SQL Server – How to Combine Table Columns into One Unique Value for HASHBYTES

Objective

I want to combine the four columns of a row into one value, named COMBINED_VALUE.

These strict rules apply:

Two rows with the same column values in the same order must produce the same COMBINED_VALUE
No two different rows may produce the same COMBINED_VALUE
Order of columns makes a difference, trailing spaces make a difference, invisible characters make a difference, any difference makes a difference
All columns are nullable, one columns is defined as INT, three columns are defined as NVARCHAR(100)

Notes

Among the first things I tried was BINARY_CHECKSUM. It fails, resulting in the same value for different rows:

SELECT
    a, b,
    binary_checksum_failing = BINARY_CHECKSUM(a,b)
FROM
    (VALUES ('i01', CONVERT(DECIMAL(9,2), 100)),
            ('i01', CONVERT(DECIMAL(9,2), 10)),
            ('i01', CONVERT(DECIMAL(9,2),  1)) )v(a, b)

HASHBYTES with 'SHA2_256' works better, but it needs one well prepared COMBINED_VALUE as input. If that is ensured, it has a chance to produce "very" unique hashes. I found that concatenating the columns should work but NULLs need to be replaced and columns need to be separated.

Find below two pieces of code showing my current progress and further notes. The first part shows a solution based on conversion to NVARCHAR, the second part uses VARBINARY. The example rows show edge cases and try to provoke failure.

Questions

Can you make the presented scripts fail?

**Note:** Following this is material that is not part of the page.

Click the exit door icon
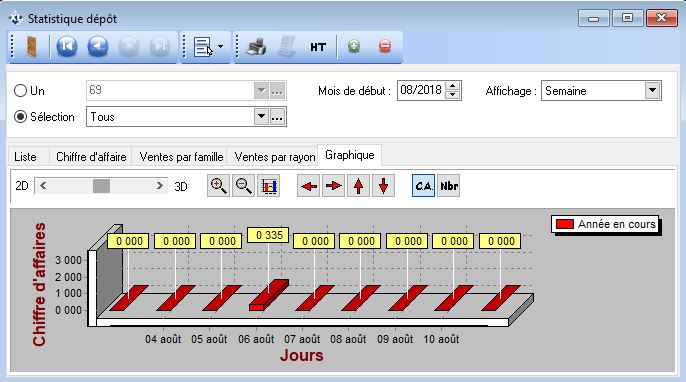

Can you create two different rows, that produce the same COMBINED_VALUE while passing validation?
Is there a better way to get COMBINED_VALUE? Is there a faster way? What is best practise in general?

Script #1:

DROP TABLE IF EXISTS #t

CREATE TABLE #t
(
    id           INT IDENTITY(1,1)
    ,DESCRIPTION NVARCHAR(100)
    ,number      INT
    ,word1       NVARCHAR(100)
    ,word2       NVARCHAR(100)
    ,word3       NVARCHAR(100)
)

INSERT INTO #t(DESCRIPTION, number, word1, word2, word3)
VALUES
 ('base row'                          , 1,        'aa',        'aa',     'aa') 
,('trailing space in different places', 1,        'aa',        'aa',    'aa ') 
,('trailing space in different places', 1,        'aa',       'aa ',     'aa') 
,('NULLs in different places'         , 1,       NULL,         'aa',     'aa') 
,('NULLs in different places'         , 1,        'aa',        NULL,     'aa') 
,('different rows, screwery with NULL', 1,        'aa',        'aa',     NULL) 
,('different rows, screwery with NULL', 1,        'aa',        'aa', '*NULL*') 
,('different rows, screwery with sep.', 1, 'aa'       , 'aa/SEP\aa',     'aa') 
,('different rows, screwery with sep.', 1, 'aa/SEP\aa',        'aa',     'aa') 
,('longer values'
  , 1111111111, 'abcdefghijklmn', 'abcdefghijklmn', 'abcdefghijklmn') 


DECLARE 
    @NULL_replacement NVARCHAR(10) = '*NULL*'
    ,@separator       NVARCHAR(10) = '/SEP\'

;WITH cte AS
(
    SELECT
        id, DESCRIPTION, number,
        word1, word2, word3,
        COMBINED_VALUE,
        valid_f
    FROM 
        #t
    OUTER APPLY
        (SELECT valid_f = IIF(COUNT(*) = 0, 1, 0)
         FROM (VALUES  (word1)
                      ,(word2)
                      ,(word3) )v(v)
         JOIN (VALUES  (@NULL_replacement)
                      ,(@separator       ) )w(w)
           ON v LIKE '%' + w + '%' COLLATE Czech_BIN2 
        )validator
    OUTER APPLY 
        (SELECT COMBINED_VALUE = CONCAT_WS(
              @separator
              ,COALESCE(CONVERT(NVARCHAR(100), number), @NULL_replacement) 
              ,COALESCE(CONVERT(NVARCHAR(100), word1 ), @NULL_replacement) 
              ,COALESCE(CONVERT(NVARCHAR(100), word2 ), @NULL_replacement) 
              ,COALESCE(CONVERT(NVARCHAR(100), word3 ), @NULL_replacement)) 
        )combiner
)
SELECT
    id
    ,DESCRIPTION
    ,number
    ,word1_encapsulated          = '>' + word1 + '<'
    ,word2_encapsulated          = '>' + word2 + '<'
    ,word3_encapsulated          = '>' + word3 + '<'
    ,COMBINED_VALUE_encapsulated = '>' + COMBINED_VALUE + '<'
    ,valid_f
    ,repeats
    ,COMBINED_VALUE_dlen = DATALENGTH(COMBINED_VALUE)
FROM
    cte o
OUTER APPLY
    (SELECT repeats = COUNT(*) 
     FROM cte i
     WHERE o.COMBINED_VALUE LIKE i.COMBINED_VALUE COLLATE Czech_BIN2 
    )repeatfinder
ORDER BY 
    id

I consider the example above proof that I need to replace NULLs and use a separator. See rows 4 and 5, if these columns get concatenated with CONCAT, you get the same output. See the column DESCRIPTION for more details.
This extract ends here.